* _YOUR TASK_:
Beginning with the line that contains "The image size is (1293, 745)." in the material below, print each line exactly until the line that contains "Image resolution: width=674" has been printed, then stop.

* _AVAILABLE DATA_:
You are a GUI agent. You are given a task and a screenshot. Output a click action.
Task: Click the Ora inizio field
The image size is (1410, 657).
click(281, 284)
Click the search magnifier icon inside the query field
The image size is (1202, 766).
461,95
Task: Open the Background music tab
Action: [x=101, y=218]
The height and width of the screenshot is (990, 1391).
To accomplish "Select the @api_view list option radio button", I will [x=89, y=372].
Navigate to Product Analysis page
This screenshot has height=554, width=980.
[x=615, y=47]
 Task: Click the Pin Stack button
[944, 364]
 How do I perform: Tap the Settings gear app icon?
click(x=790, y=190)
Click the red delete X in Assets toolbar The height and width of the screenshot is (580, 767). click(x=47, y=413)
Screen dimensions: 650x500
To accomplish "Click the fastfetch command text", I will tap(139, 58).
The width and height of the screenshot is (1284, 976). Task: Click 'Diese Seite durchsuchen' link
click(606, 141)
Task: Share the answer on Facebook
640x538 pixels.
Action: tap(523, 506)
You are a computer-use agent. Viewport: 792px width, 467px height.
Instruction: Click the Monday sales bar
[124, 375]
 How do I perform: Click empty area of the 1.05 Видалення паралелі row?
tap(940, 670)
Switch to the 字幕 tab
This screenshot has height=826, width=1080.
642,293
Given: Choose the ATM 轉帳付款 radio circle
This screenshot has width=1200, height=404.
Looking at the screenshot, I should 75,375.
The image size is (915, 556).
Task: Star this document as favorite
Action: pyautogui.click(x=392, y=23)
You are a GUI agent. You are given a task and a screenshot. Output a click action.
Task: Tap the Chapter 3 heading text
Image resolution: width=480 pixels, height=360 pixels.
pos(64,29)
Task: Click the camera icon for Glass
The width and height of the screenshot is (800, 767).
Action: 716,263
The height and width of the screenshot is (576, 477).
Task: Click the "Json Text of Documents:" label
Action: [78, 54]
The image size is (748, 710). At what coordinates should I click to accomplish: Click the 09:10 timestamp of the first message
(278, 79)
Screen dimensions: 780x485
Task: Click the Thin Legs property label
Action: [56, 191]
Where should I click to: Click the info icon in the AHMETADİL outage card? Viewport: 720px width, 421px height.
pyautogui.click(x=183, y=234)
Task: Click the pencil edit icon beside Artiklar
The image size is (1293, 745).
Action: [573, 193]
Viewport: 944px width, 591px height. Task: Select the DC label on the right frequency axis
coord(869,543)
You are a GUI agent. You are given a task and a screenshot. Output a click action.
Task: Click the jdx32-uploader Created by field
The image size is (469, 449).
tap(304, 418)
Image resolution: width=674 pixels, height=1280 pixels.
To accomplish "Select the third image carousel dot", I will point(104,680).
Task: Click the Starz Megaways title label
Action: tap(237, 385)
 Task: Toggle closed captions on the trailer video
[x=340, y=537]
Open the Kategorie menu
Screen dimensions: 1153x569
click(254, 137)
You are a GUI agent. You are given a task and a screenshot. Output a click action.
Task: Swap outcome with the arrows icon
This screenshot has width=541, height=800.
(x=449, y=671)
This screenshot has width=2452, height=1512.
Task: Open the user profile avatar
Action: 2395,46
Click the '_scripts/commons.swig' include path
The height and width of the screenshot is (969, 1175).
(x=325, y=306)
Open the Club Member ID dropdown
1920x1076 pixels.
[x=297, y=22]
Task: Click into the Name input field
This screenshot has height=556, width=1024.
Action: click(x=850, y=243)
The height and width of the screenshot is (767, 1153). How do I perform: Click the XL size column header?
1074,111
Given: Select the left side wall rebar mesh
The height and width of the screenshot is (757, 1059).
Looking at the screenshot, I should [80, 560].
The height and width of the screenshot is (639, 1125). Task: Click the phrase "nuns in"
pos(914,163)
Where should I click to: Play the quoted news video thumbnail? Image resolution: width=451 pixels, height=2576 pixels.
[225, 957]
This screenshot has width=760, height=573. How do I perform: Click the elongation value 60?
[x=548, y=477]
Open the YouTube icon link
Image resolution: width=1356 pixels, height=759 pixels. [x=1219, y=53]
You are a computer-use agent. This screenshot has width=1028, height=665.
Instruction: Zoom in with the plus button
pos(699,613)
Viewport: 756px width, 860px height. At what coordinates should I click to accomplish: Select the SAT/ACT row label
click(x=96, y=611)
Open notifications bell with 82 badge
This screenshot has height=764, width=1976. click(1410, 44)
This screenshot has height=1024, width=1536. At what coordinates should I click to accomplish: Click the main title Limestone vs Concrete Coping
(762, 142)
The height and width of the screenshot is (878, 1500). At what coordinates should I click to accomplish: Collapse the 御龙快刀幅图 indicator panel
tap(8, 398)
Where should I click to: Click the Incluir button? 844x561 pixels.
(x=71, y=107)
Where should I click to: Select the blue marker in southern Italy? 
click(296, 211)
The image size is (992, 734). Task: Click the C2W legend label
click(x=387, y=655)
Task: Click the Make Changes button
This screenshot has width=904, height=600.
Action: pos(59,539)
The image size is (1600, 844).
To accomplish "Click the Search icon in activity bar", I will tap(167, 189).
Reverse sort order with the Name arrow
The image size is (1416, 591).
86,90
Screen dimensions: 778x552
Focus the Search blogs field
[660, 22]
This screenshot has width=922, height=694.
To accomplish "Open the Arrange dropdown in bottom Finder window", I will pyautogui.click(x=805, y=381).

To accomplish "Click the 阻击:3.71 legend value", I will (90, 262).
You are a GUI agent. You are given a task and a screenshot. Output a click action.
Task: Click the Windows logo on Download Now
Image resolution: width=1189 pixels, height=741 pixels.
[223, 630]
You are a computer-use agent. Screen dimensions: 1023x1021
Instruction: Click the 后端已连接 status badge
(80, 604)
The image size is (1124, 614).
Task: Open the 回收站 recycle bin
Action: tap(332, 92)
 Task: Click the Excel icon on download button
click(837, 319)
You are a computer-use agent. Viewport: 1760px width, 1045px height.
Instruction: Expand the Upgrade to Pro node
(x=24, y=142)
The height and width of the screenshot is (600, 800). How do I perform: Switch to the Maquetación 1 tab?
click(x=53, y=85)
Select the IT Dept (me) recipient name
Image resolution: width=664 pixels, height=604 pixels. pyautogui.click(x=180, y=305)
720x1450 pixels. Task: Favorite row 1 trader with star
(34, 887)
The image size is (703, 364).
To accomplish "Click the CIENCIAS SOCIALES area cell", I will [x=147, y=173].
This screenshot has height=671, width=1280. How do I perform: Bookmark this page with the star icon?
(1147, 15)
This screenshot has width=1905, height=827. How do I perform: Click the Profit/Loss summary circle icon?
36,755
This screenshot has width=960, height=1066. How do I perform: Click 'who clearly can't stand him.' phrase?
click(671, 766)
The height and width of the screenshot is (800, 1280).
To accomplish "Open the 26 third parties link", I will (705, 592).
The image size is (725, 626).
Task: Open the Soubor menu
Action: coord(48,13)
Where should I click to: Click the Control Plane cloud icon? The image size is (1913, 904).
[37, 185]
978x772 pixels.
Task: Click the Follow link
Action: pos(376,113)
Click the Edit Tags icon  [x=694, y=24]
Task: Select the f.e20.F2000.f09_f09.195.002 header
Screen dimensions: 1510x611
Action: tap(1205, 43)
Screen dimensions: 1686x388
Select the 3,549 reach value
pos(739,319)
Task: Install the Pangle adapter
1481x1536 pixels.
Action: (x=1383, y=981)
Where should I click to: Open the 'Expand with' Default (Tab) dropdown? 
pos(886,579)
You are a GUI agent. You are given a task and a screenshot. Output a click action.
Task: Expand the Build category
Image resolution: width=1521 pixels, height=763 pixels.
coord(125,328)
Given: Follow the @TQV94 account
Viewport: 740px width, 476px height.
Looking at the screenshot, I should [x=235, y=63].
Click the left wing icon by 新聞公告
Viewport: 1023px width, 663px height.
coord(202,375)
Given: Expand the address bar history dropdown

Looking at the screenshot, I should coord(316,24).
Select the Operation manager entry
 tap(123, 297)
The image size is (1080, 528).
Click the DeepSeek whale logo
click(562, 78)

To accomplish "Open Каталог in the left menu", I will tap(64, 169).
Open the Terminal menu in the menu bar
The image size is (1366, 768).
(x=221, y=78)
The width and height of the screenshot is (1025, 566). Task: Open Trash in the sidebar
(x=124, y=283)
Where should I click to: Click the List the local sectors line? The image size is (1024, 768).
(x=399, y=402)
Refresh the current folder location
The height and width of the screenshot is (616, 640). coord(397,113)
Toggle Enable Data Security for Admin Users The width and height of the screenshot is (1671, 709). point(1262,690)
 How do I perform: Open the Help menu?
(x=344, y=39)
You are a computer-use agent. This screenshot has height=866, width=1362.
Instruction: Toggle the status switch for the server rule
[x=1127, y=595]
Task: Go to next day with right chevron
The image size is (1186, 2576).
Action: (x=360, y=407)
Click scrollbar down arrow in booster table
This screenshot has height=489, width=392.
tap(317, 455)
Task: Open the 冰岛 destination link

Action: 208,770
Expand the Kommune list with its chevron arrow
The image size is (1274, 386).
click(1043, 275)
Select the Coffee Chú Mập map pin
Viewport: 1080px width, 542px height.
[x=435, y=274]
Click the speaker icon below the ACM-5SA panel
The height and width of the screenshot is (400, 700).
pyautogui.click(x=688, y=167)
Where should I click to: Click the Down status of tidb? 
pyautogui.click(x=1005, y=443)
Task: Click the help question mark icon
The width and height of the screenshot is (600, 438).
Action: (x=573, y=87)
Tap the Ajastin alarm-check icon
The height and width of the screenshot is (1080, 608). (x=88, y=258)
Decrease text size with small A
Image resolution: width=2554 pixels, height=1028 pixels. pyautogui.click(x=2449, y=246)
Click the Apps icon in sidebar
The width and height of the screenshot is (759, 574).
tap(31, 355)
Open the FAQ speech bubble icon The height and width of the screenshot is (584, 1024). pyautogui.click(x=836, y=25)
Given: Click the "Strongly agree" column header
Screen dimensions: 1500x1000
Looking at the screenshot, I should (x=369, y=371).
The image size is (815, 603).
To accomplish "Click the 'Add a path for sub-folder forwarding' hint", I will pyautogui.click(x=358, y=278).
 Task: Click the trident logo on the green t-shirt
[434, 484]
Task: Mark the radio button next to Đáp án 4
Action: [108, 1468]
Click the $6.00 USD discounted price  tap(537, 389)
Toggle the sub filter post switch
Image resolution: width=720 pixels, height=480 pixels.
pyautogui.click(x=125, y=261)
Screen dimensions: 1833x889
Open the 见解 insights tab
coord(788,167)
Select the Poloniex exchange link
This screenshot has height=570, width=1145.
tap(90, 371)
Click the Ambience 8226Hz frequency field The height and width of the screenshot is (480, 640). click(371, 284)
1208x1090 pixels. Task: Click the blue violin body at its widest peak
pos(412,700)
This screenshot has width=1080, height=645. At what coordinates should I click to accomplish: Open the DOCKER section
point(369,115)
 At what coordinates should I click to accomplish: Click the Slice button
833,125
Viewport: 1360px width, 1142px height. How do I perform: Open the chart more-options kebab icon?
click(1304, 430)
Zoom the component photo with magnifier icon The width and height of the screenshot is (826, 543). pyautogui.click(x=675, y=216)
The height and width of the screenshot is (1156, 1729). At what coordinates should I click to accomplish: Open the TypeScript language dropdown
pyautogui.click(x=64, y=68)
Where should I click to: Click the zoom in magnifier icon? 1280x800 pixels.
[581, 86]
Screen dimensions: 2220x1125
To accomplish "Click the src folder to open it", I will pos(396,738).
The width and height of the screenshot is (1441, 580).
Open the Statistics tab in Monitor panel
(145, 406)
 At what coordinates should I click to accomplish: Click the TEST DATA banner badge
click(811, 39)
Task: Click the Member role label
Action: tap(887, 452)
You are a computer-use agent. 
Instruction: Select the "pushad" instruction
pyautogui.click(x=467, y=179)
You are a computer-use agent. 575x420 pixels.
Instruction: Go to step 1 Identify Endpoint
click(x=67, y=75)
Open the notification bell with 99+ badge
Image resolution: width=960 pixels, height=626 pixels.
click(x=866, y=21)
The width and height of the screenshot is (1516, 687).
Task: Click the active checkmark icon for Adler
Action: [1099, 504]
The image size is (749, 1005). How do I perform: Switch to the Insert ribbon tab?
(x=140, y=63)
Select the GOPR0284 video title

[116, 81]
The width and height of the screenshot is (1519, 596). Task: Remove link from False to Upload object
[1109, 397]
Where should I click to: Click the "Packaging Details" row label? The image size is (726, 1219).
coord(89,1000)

* _SOLUTION FOR THIS EXERCISE_:
The image size is (1293, 745).
Action: [573, 193]
Viewport: 944px width, 591px height. Task: Select the DC label on the right frequency axis
coord(869,543)
You are a GUI agent. You are given a task and a screenshot. Output a click action.
Task: Click the jdx32-uploader Created by field
The image size is (469, 449).
tap(304, 418)
Image resolution: width=674 pixels, height=1280 pixels.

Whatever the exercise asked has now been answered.